X_train, X_test, y_train, y_test = train_test_split(X, y, test_size=0.3, random_state=42)



In [65]:
from sklearn import linear_model
ols = linear_model.LinearRegression()

ols.fit(X_train, y_train)

  linalg.lstsq(X, y)


LinearRegression(copy_X=True, fit_intercept=True, n_jobs=1, normalize=False)

In [66]:
print("R^2 for train set: %f" %ols.score(X_train, y_train))
print('-'*50)
print("R^2 for test  set: %f" %ols.score(X_test, y_test))

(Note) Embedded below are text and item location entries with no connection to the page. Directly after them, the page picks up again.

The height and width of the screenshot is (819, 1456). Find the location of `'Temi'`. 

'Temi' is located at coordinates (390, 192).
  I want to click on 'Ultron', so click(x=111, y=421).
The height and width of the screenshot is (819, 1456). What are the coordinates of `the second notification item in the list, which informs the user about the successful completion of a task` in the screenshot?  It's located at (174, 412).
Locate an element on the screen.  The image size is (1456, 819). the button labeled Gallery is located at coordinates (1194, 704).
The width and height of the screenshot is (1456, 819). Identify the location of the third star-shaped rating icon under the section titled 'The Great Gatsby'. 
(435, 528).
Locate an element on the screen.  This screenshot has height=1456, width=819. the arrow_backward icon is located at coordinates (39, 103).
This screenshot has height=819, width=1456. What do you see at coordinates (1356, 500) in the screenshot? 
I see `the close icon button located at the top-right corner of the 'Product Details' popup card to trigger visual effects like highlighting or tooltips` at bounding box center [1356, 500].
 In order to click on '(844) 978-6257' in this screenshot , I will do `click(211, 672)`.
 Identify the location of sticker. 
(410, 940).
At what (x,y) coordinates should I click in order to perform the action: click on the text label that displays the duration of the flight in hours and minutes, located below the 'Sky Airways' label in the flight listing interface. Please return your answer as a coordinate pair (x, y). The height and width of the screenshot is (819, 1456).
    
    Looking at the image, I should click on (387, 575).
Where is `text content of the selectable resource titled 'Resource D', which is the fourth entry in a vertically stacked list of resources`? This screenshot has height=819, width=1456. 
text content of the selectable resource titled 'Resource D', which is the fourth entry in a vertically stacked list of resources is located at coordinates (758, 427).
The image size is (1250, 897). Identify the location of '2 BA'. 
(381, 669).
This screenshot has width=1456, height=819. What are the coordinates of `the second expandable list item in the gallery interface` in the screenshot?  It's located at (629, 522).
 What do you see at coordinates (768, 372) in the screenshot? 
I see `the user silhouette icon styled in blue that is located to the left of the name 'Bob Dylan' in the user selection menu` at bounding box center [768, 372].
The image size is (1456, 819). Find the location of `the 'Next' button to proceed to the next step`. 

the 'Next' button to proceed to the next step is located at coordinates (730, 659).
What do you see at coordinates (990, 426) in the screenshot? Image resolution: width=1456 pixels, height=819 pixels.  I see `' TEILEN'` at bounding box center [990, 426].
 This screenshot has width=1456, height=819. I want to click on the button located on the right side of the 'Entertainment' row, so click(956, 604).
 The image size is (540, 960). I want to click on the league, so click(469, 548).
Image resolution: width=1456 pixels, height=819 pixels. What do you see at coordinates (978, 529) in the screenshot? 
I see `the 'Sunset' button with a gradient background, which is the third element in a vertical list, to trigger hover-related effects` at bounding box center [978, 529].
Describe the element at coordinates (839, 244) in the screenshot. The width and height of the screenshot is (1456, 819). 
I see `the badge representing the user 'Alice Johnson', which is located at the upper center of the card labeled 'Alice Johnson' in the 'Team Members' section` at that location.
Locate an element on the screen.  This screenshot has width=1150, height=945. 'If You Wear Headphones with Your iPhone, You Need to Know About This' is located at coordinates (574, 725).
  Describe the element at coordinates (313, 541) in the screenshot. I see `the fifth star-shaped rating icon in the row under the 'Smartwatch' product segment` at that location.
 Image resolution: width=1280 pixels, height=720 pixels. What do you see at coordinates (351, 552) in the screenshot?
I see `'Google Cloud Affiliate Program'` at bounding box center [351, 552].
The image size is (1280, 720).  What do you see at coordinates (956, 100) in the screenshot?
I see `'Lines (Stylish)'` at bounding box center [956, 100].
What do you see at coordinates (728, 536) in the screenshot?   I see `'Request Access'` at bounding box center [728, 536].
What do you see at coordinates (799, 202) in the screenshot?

R^2 for train set: 0.940730
--------------------------------------------------
R^2 for test  set: -1.488488


So, as you can see, something is clearly wrong with this R^2 score, but I believe from the dataframe up top we can do a lot of feature selection/importance calculations to really trim it down since with the dummy columns it balooned up to 263 possible predictors.